Saturday, August 23, 2014

A Dance In The Bubbles

I sat in the last of the day's heat, the sun melting behind the roof top. The week had been long and required more of me than I had to give. I breathed in the toasted air and something to my left caught my attention.

The newly bought bubble machine's engine was roaring on the table, but that's not what begged my attentiveness. Laughter from our daughter and our 4 year old spilled forth, but that's normal, too. It was our oldest son who made me stop in my proverbial tracks and gawk in silent awe. He stood in the eye of the storm of glistening tiny bubbles, arms held straight out and head thrown back toward the whispy-clouded sky. With eyes closed, he spun around and around in a dizzying dance to the rhythm of a song only he could hear.

I physically felt time suspend, felt the air lighten and heard the cicadas chant in time with his steps. The tears pierced my eyes and I knew the fight to withhold them was futile. I let them flow as I smiled at this precious gift God was lavishing on him, on me.

Maybe this sounds like something quite ordinary, and for two of my children it certainly is. They drink in life by overflowing cupfuls and binge on joy the size of mountains.

But our oldest, no--he usually watches from the sidelines, afraid something will go wrong. He might trip if he dances, and the bubble machine will eventually run out of bubbles. His is a world of "we should get some gas, Mom, so we don't run out" and "Did you pay too much for that?" And if you know us, you also know that these characteristics of anxiety and control were woven into his makeup, but they were somehow magnified when our little boy lost everything he knew. Namely his security. He worries himself into vomiting episodes, wakes with bloody noses, and suffers all too consistently with crippling head aches. We have spent the past year trying to remake our lives, trying to soothe the wounds that aren't easily seen.

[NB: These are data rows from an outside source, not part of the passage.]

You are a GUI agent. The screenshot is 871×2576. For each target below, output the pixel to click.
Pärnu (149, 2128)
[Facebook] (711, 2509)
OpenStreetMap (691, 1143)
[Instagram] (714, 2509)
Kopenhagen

But his have been the deepest.

Two months ago I decided I could not fix him and I desperately cried out for help. Anything that could help my son become a little boy again! I polled family and friends, even his previous teacher, on who he was before the storm. We all agreed that he walked lighter, smiled more, enjoyed life more. So, I reached out for help and our family took a steep step up a faith mountain. We found a therapist who does something special, something different than simply talking to her clients. Upon researching it, I discovered that it is viewed as hokey to some, but to those on whom it worked, it revolutionized their lives. It's called Eye Movement Desensitization and Reprocessing. I won't explain it here, but you're free to google it. (No negative comments on that, please.)

His first EMDR session was last Tuesday, and I felt like a nervous wreck in the waiting room. I couldn't be present for it because it would affect the treatment's outcome. But that boy came out grinning and his therapist told me that he did fantastic, and she had seen a moment of breakthrough with him in the middle of the hour. She said she could physically see his insides unwind like a spring being stretched at its coils.

I hoped that I would see some positive differences, but I wasn't ready to believe it just yet. The days that followed genuinely surprised me as I watched this boy who normally trudged around carrying the weight of obsessive compulsion and anxiety become calm, his face radiant with a smile. He suddenly stopped hovering over his siblings, trying to control their every move in fear that it would somehow affect his environment. He no longer cared if his brother had his Nabi or his favorite airplane; he'd just get something else. No head aches, nosebleeds, no stomach pains. Just like that. Gone.

It wasn't until tonight that I remembered how much he used to dance. His favorite lyrical backdrop was David Crowder's "Church Music" song. He'd put on break dance concerts in the living room as we bent over laugh-aching bellies. He used to sing, "Sing, sing, sing, and make mukis wif the hebens!" Of course, he had grown up considerably over the past few years and learned to pronounce his words more clearly, but he hadn't lost his love for celebrating life through songs.

And tonight I saw that little boy again. As hot tears of pure thanksgiving bathed my cheeks, I whispered, "Thank you" to my God who knows this boy better than I myself know him.

I know there will still be "off" days, and his therapy is not concluded yet. But tonight I'm not worried about tomorrow or Monday morning, or even Wednesday afternoon. I'm reveling in the healing that my God is doing in our son--the healing that only He could orchestrate. And my heart continues to dance in the bubbles.